Scattering: Blue Sky, Red Sun
Scattering is a separate optical effect from dispersion but is examined alongside it (NIOS §21.2). When sunlight meets particles smaller than its wavelength — chiefly air molecules — each particle absorbs and re-emits the light in all directions. The intensity of this scattered light follows Rayleigh's law:
$$I \propto \frac{1}{\lambda^4}.$$
The strong $\lambda^{-4}$ dependence means short wavelengths scatter far more than long ones. Blue is scattered roughly six times more than red, so light reaching the eye from all parts of the sky is rich in blue, and the sky looks blue. At sunrise and sunset the Sun's rays graze a long path through the atmosphere; the blue and violet are scattered out of the line of sight, and the transmitted light that reaches the observer is left rich in red, so the Sun appears red. Clouds, made of water droplets larger than the wavelength, scatter all colours equally and therefore look white.
Rayleigh scattering is 1/λ⁴, not 1/λ²
The intensity of Rayleigh-scattered light varies as the inverse fourth power of wavelength.

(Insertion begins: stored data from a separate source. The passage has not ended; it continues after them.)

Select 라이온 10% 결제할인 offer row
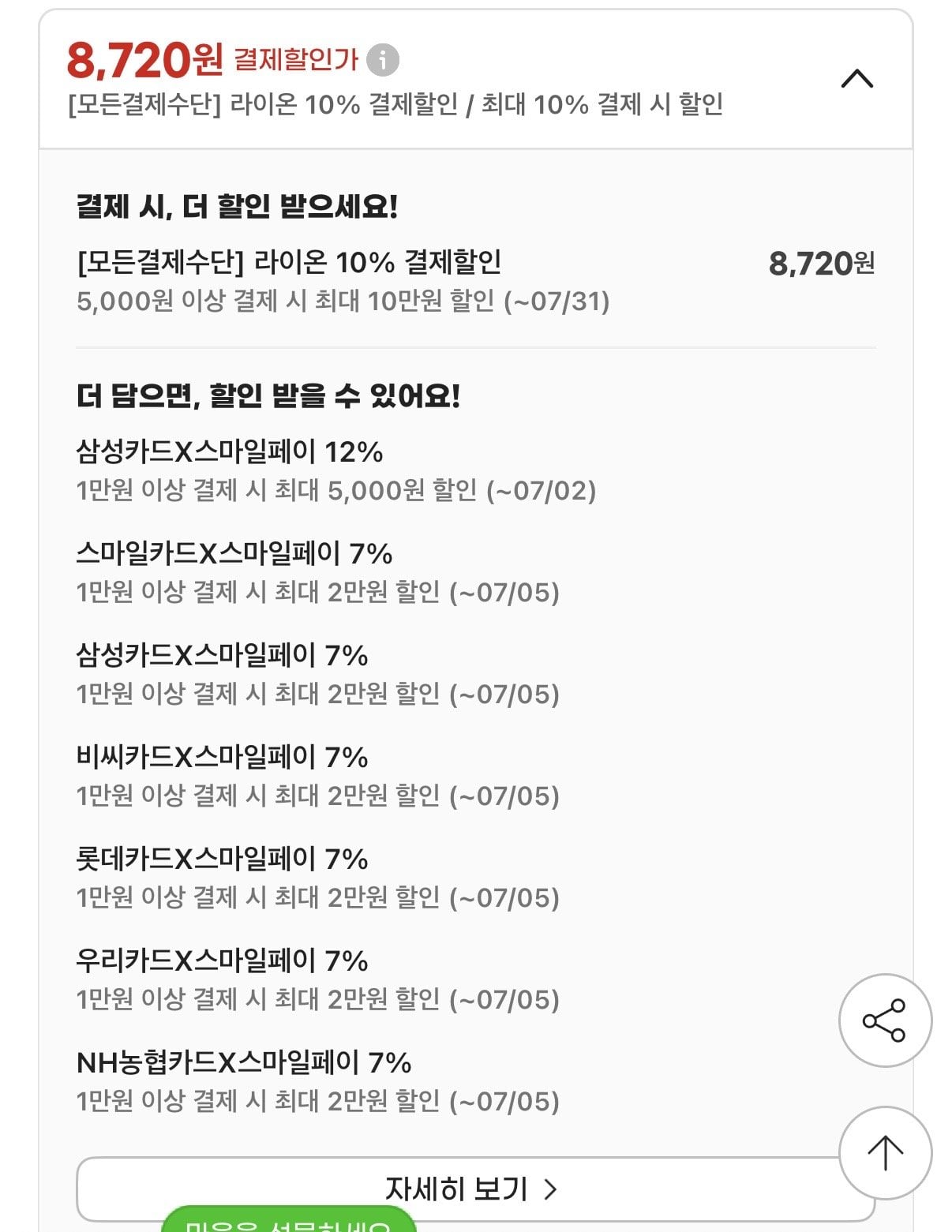Image resolution: width=952 pixels, height=1232 pixels. pos(475,281)
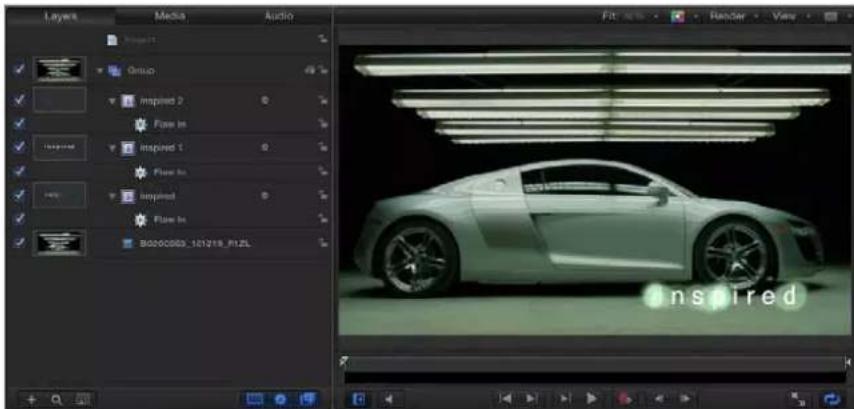Image resolution: width=854 pixels, height=409 pixels.
Task: Open the View pop-up menu
Action: click(x=786, y=16)
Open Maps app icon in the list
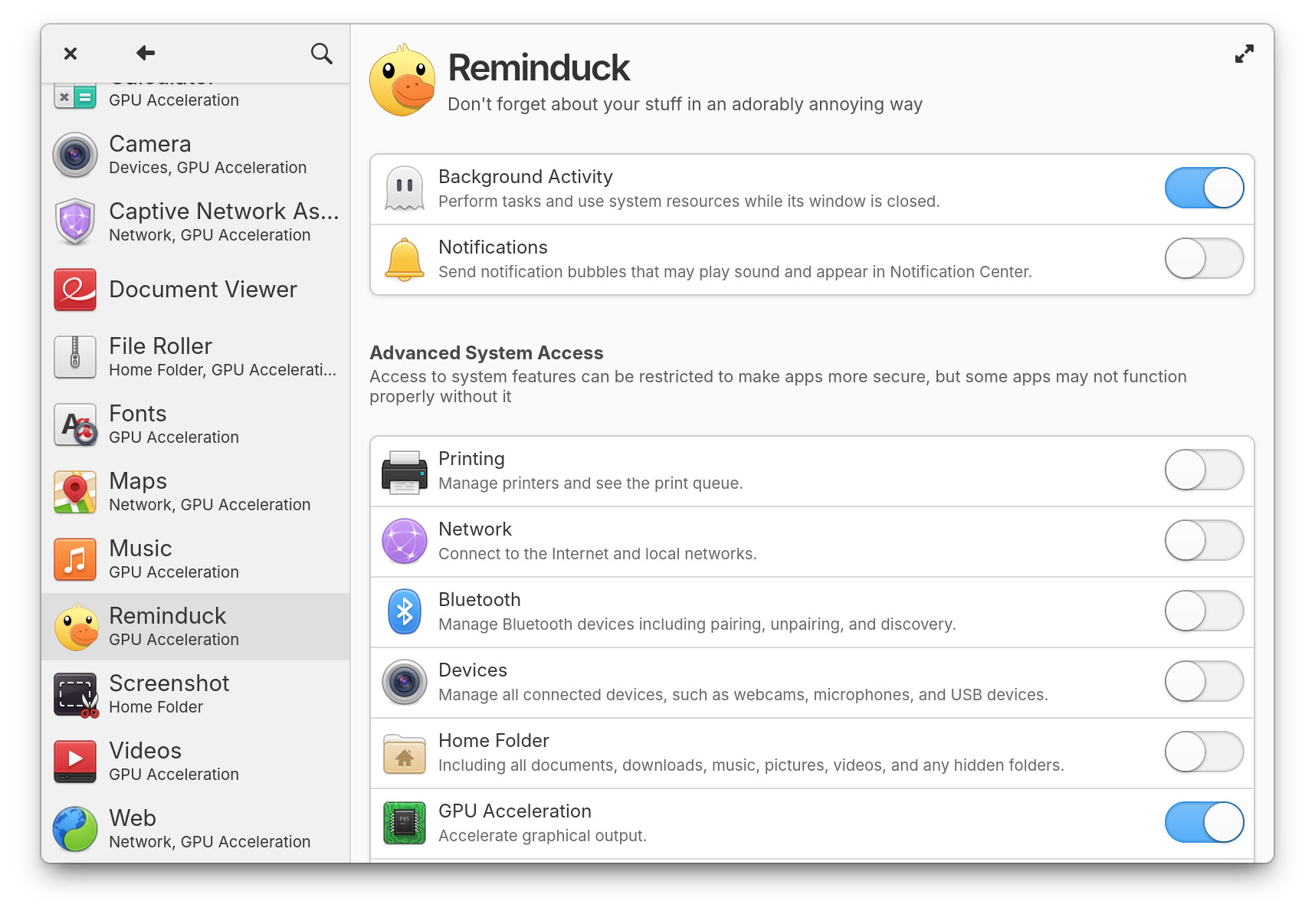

Writing it as $1/\lambda^2$ is a frequent slip and changes the numerical ratio entirely. The same $\lambda^{-4}$ law explains both the blue sky and the red Sun — they are two sides of one phenomenon (light scattered away versus light transmitted through).
$I \propto 1/\lambda^4$: shortest wavelength scattered most intensely.
Worked Examples
The refracting angle of a prism is $30'$ and its refractive index is $1.6$. Find the deviation it produces. (NIOS Example 21.2)
For a thin prism, $\delta = (n-1)A$. Here $A = 30' = 0.5^\circ$, so $\delta = (1.6 - 1)\times 0.5^\circ = 0.6 \times 0.5^\circ = 0.3^\circ = 18'$.
A crown glass produces deviations of $2.84^\circ$, $3.28^\circ$ and $3.72^\circ$ for red, yellow and violet light. Find its dispersive power. (NIOS Terminal Exercise Q.6)
$\omega = \dfrac{\delta_v - \delta_r}{\delta_y} = \dfrac{3.72^\circ - 2.84^\circ}{3.28^\circ} = \dfrac{0.88}{3.28} \approx 0.27.$ Note that $\omega$ has no units; the degrees cancel.
For a prism of angle $A = 60^\circ$ the angle of minimum deviation is $A/2$. Find the refractive index. (NIOS Example 21.3)
With $\delta_m = 30^\circ$, $n = \dfrac{\sin[(A+\delta_m)/2]}{\sin(A/2)} = \dfrac{\sin 45^\circ}{\sin 30^\circ} = \dfrac{1/\sqrt2}{1/2} = \sqrt2 \approx 1.41.$
Five lines before the exam
- Dispersion = refractive index varies with wavelength; white light splits into VIBGYOR.
- A prism works (slab does not) because its inclined faces keep the colours separated.
- Thin prism: $\delta = (n-1)A$; since $n_v > n_r$, $\delta_v > \delta_r$ (violet most, red least).
- Angular dispersion $= (n_v - n_r)A$ (an angle); dispersive power $\omega = \dfrac{n_v - n_r}{n_y - 1}$ (dimensionless, independent of $A$).
- Rayleigh scattering $I \propto 1/\lambda^4$: blue sky, red Sun at sunrise/sunset, white clouds.